D- Correction of Errors23. Correction of entry in register of births or deaths. - (1) If it is proved to the satisfaction of a Registrar that any entry of a birth or death in any register kept by him under this Act is erroneous in form or substance, he may. subject to such rules as may be made by the State Government with respect to the conditions and circumstances on and in which errors may be corrected, correct the error by entry in the margin, without any alteration of the original entry, and shall sign the marginal entry and add thereto the date of correction. (2) If a certified copy of the entry has already been sent to the Registrar General, the Registrar shall make and send a separate certified copy of the original erroneous entry and of the marginal correction therein made.

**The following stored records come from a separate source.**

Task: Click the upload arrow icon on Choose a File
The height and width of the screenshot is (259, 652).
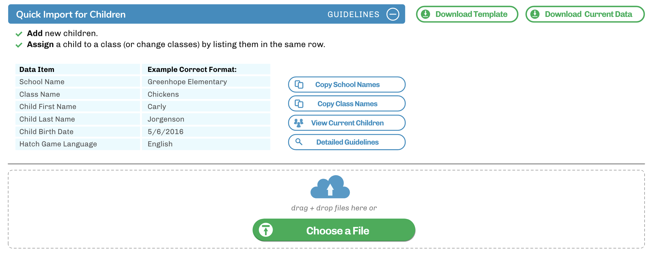Action: (266, 230)
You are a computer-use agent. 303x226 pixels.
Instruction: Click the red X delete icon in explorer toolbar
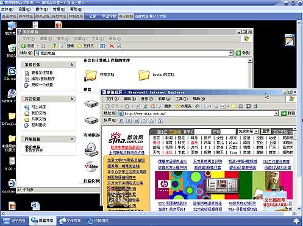point(112,46)
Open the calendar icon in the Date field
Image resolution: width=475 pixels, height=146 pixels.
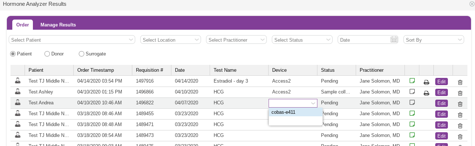[x=394, y=40]
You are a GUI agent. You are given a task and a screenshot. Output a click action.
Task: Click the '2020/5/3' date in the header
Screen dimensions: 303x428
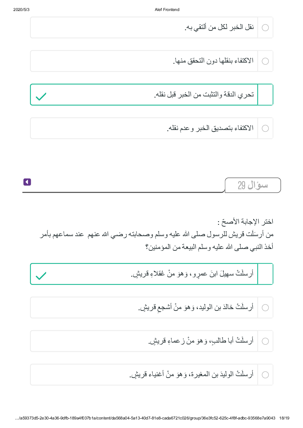tap(21, 10)
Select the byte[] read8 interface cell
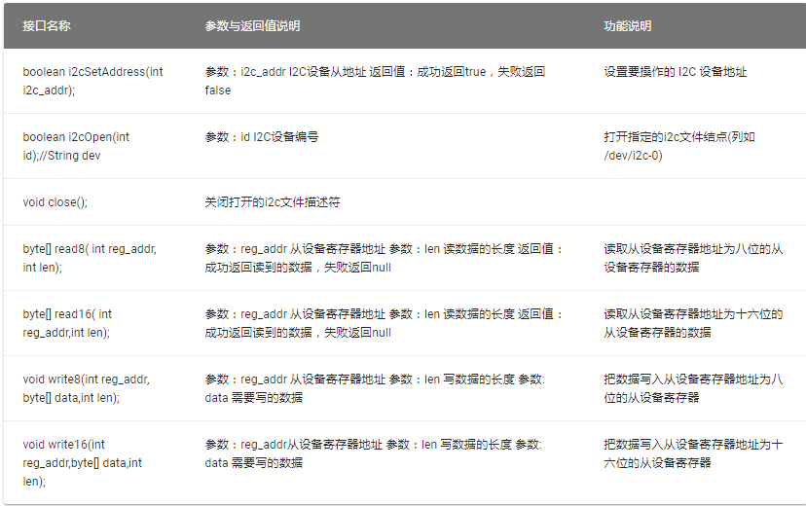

Rules24. Rules. - (1) The State Government may, by notification in the Official Gazette, make rules to carry out the purposes of this Act. (2) In particular and without prejudice to the generality of the foregoing power, such rules may-
(a) fix the fees payable under this Act:
(b) prescribe the forms required for the purposes of this Act:
(c) prescribe the time within which, and the mode in which, persons authorised under this Act to give notice of a birth or death to a Registrar must give the notice:
(d) prescribe the evidence of identity to be furnished to a Registrar by persons giving notice of a birth or death in cases where personal attendance before such Registrar is dispensed with;
(e) prescribe the registers to be kept and the form and manner in which Registrars are to register births and deaths under this Act, and the intervals at which they are to send to the Registrar General true copies of the entries of births and deaths in the registers kept by them:
(f) notwithstanding anything contained in any law relating to local authorities prescribe the registers to be kept and the form and manner in which births, deaths and marriages shall be registered under any such law;
(g) prescribe the conditions on and circumstances in which Registrars may correct entries of births and deaths in registers kept by them; and
(h) provide for any other matter which is to be prescribed, or to be regulated by rules.25. Repeal. - The following enactments are hereby repealed, but not so as to affect their previous operation, namely-
(i) the Registration of Births, Deaths and Marriages Act, 1886 (Central Act VI of 1886) in force in the Ajmer area and the Abu area, and that Act as adopted for the pre-organisation State of Madhya Bharat by the Madhya Bharat Births, Deaths and Marriages Registration Act (Adoption) Act, 1953 (Madhya Bharat Act 23 of 1953) in force in the Sunel area;
(ii) the Bikaner Births, Deaths and Marriages Registration Act m force in the area of the Covenanting State of Bikaner;
(iii) the Jaipur Births and Deaths Registration Act, 1946 (Jaipur Act X of 1946) in force in the area of the Covenanting State of Jaipur;
(iv) the Marwar Registration of Births and Deaths Act, 1945 in force in the area of the Covenanting State of Jodhpur:
(v) the Mewar Registration of Births and Deaths Act, 1941 (Mewar Act XI of 1941) In force in the area of the Covenanting State of Mewar; and
(vi) any other law corresponding to this Act in force in any other part of the State.